Library or Art?

I need some career assistance. I’m torn between two pretty stupid career paths! How does a person become an archivist? Not necessarily a librarian, maybe more of an image or document or collections specialist? Is it a special Grad program? Is it library science?

Also, I’m an artist and am also thinking about getting my MFA, which would be great for growth and expanding my work, but maybe a shit idea as far as getting jobs later. I would legitimately like to teach at the college level, but it’s pretty tough out there as far as getting a position.
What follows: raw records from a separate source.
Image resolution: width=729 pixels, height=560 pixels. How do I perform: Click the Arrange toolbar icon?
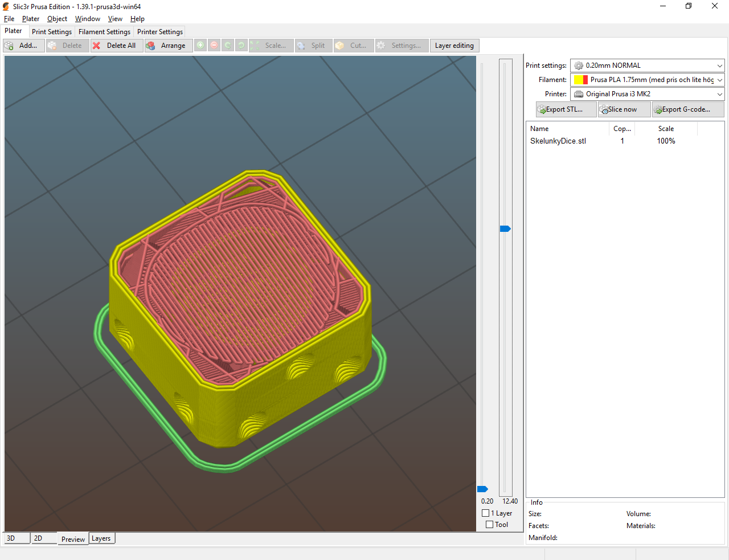coord(151,45)
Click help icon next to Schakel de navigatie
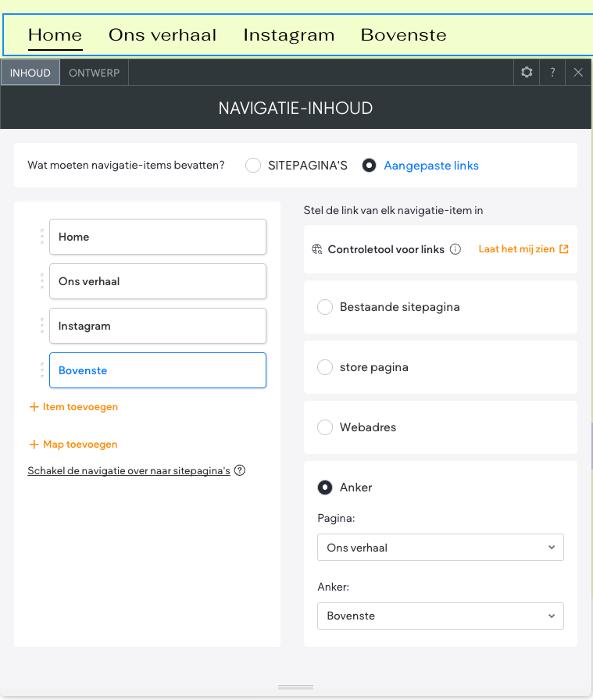This screenshot has height=700, width=593. 240,471
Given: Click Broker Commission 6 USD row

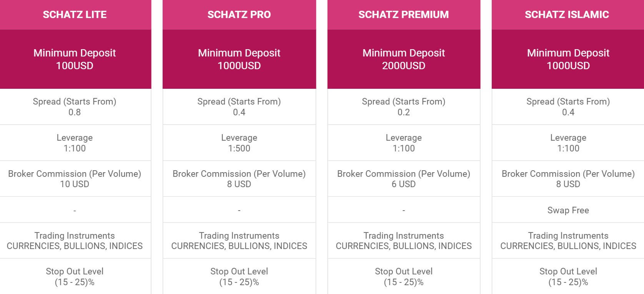Looking at the screenshot, I should (x=404, y=179).
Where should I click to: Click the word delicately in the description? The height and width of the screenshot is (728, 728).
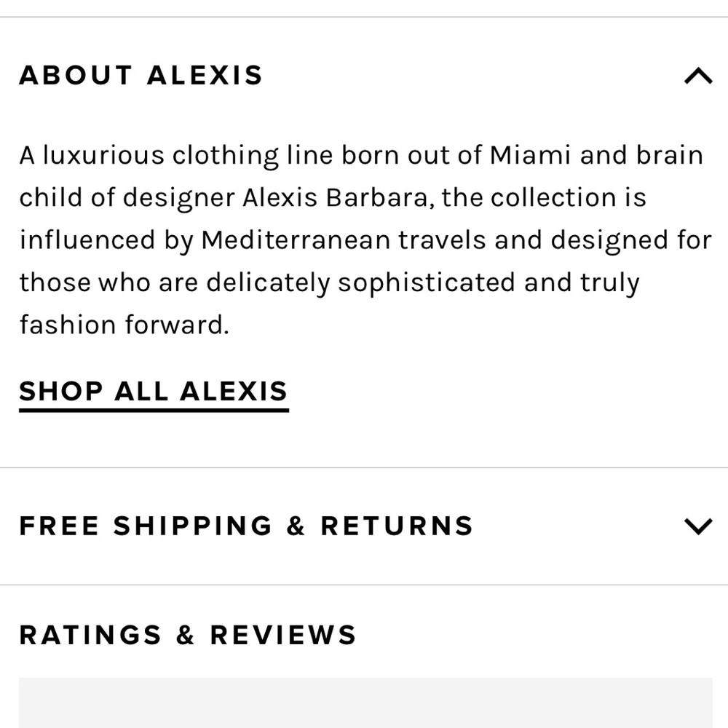tap(268, 283)
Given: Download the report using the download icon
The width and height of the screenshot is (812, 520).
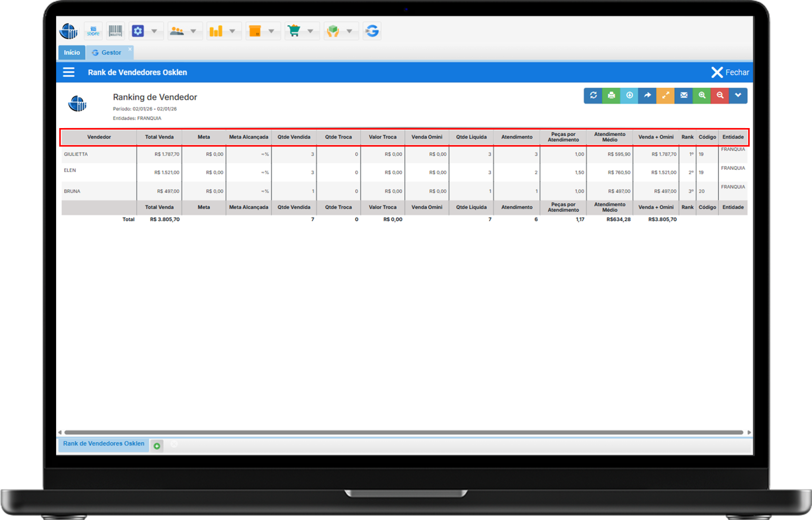Looking at the screenshot, I should click(629, 96).
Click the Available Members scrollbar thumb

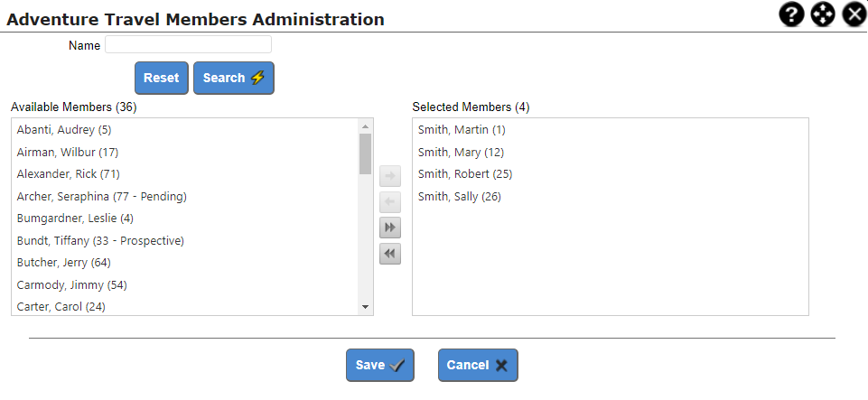coord(365,153)
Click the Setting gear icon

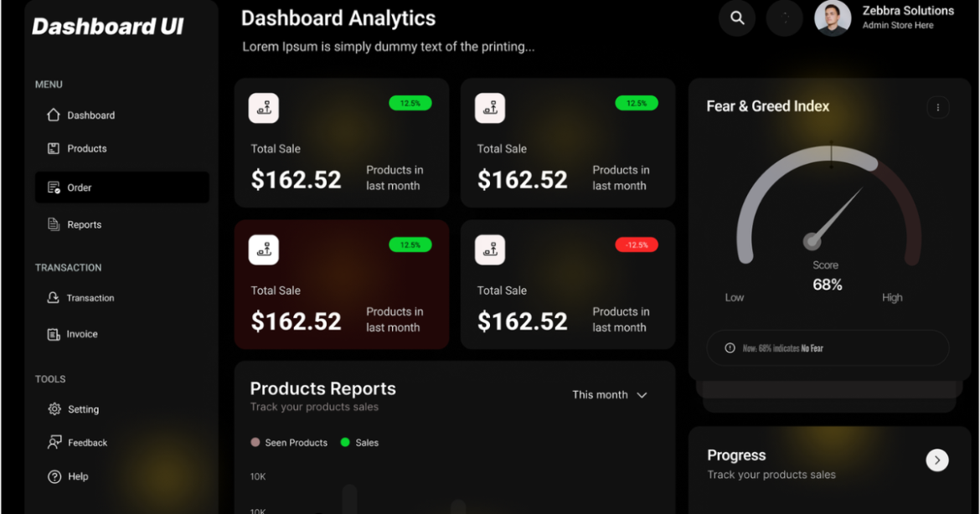[x=54, y=409]
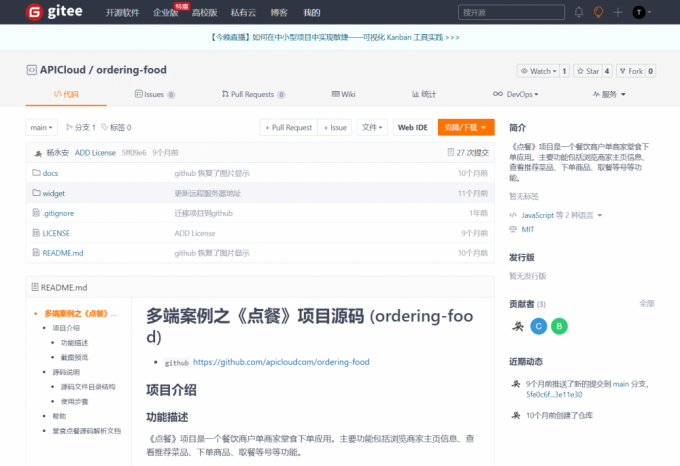Image resolution: width=680 pixels, height=466 pixels.
Task: Follow the github.com/apicloudcom/ordering-food link
Action: [x=281, y=362]
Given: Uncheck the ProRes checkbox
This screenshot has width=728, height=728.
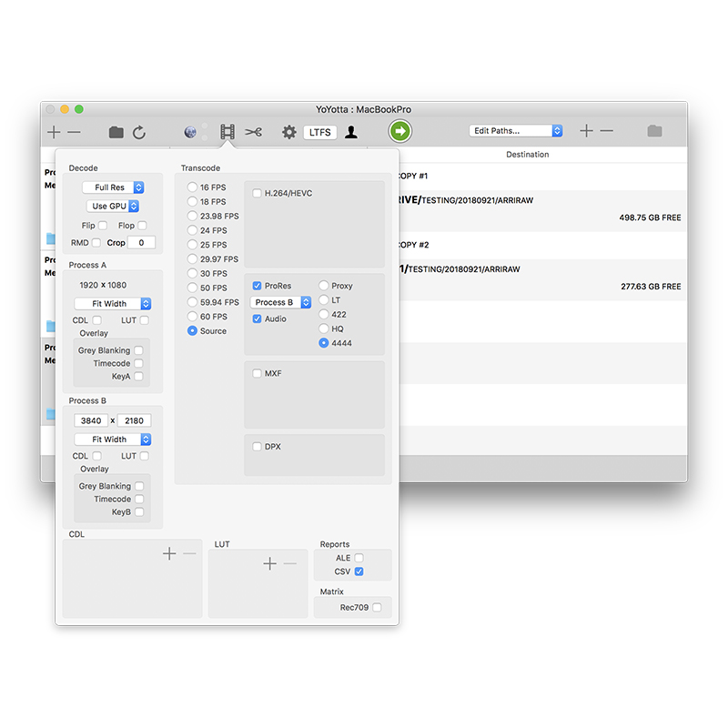Looking at the screenshot, I should click(x=258, y=286).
Archives are so lovely, quiet, sacred, ordered… so many things I cherish. But if I go that path will my art get abandoned, or stagnate? Will I regret not getting an MFA? If I get an MFA will I just feel super stressed and freaked out about participating in the rat race of the “art world” and trying to get a faculty job? Help! -Anonymous

First off, I have no idea how one becomes an archivist. But you know who would? An archivist. Why don’t you contact a few collections specialists and find out how they came to their jobs. Go far, go wide. Contact someone at a University, at a museum, at the Library of Congress, at a corporation. I’ve been to the Coke archives. Did you know they used to make Coke gum back in the 1900? They did. And an intact pack is work like 5k. They had a few of them.
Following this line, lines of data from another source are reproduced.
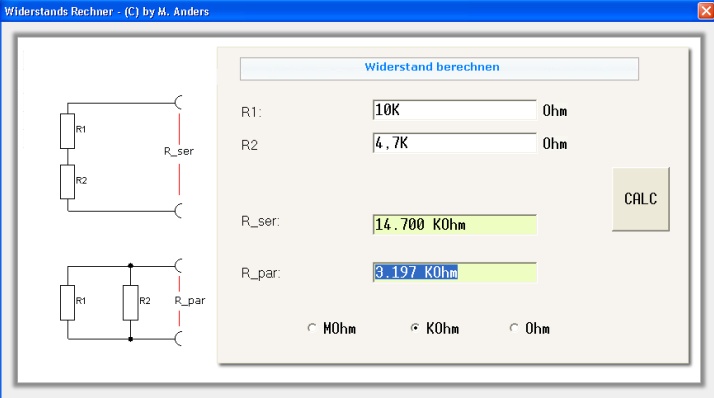The image size is (714, 398).
Task: Click the R1 resistor symbol in series diagram
Action: point(67,131)
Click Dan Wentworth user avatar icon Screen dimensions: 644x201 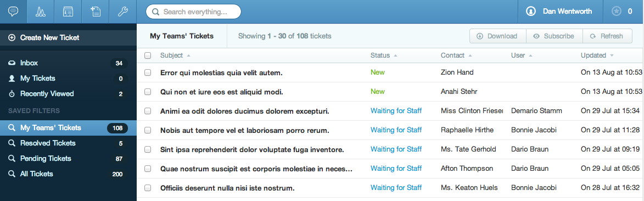coord(531,12)
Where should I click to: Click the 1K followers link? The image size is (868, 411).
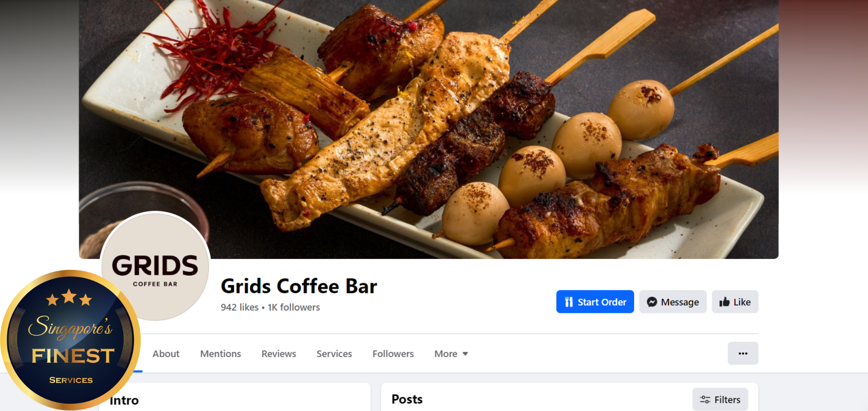[x=294, y=307]
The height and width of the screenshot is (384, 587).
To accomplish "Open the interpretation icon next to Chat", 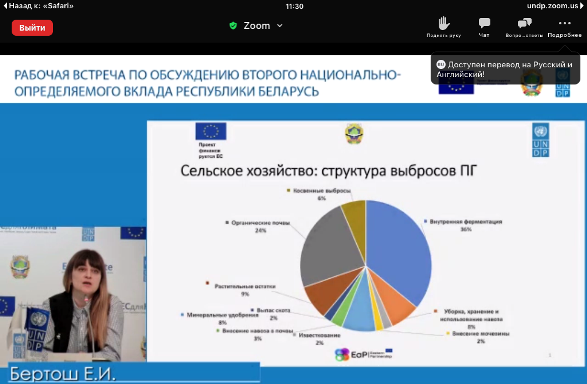I will [x=524, y=23].
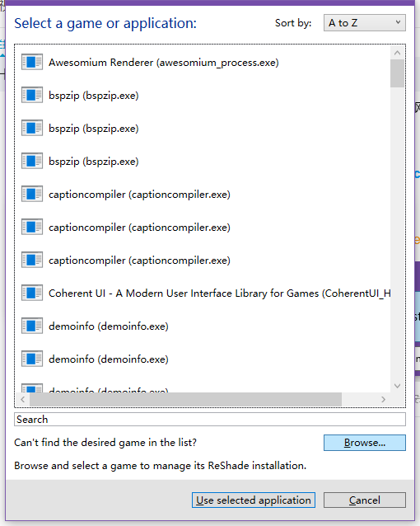Click the vertical scrollbar up arrow
The image size is (420, 526).
397,53
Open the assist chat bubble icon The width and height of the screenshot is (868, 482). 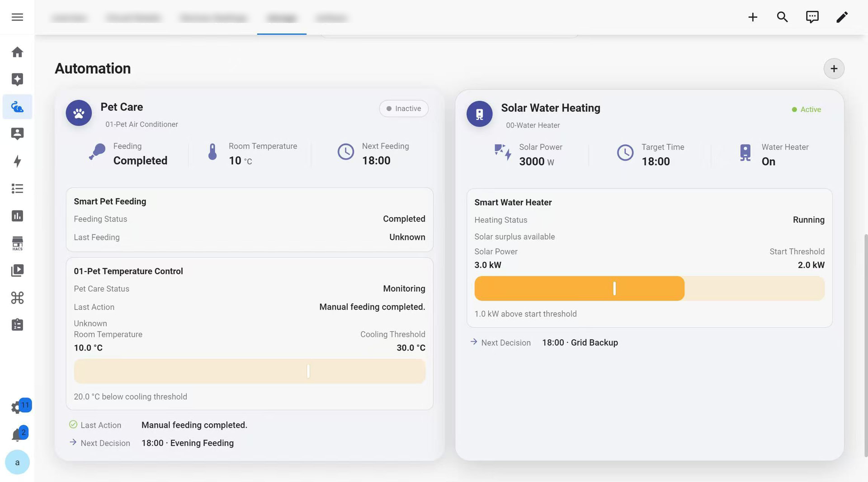click(x=812, y=17)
But I digress. You seem to be going in a lot of directions at once, but if read between the lines and try to listen to what you really want, it’s archives. Lovely, quiet, sacred, ordered. While art can be any or all of those things, the art world is none of them.

So go, figure out how to be around the things you cherish and make sure subsequent generations can enjoy them too.
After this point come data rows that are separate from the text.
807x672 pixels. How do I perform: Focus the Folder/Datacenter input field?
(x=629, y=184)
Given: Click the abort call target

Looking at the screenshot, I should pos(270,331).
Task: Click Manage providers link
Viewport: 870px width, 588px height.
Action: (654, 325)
Assuming you go down that path, your art might be abandoned. Or stagnate.

But that’s okay. I’m not much a believer in making art for making art’s sake. If you need to make art, if it compels you, awesome. You will make art. But if you feel your art stagnating, don’t fight it. Let it fall by the wayside for awhile. You aren’t going to lose your capacity for coming up with ideas nor lose the skills to bring those ideas to life.

I hate to hear artists complain that they can’t make art because they can’t get inspired then force themselves to make art anyway. Bad idea! Great art doesn’t come from forcing yourself to make art because you think you have to make art because you tell everyone you’re an artist.

I’ve been on a kind of hiatus from making art for a few years. A project here and there, but no major shows. That’s okay. I’ve been doing my version of archiving. Inspiration hit recently. I’m doing a new project. This, you’ll either be happy or frightened to know, is part of it. I’m certain the world isn’t hurting for lack of the uninspired shows I didn’t bother making in the interim because I wasn’t inspired. And I didn’t lose my touch from a few years of stagnation. If anything I’m coming back to the table with a wealth of new talents, insights and experiences.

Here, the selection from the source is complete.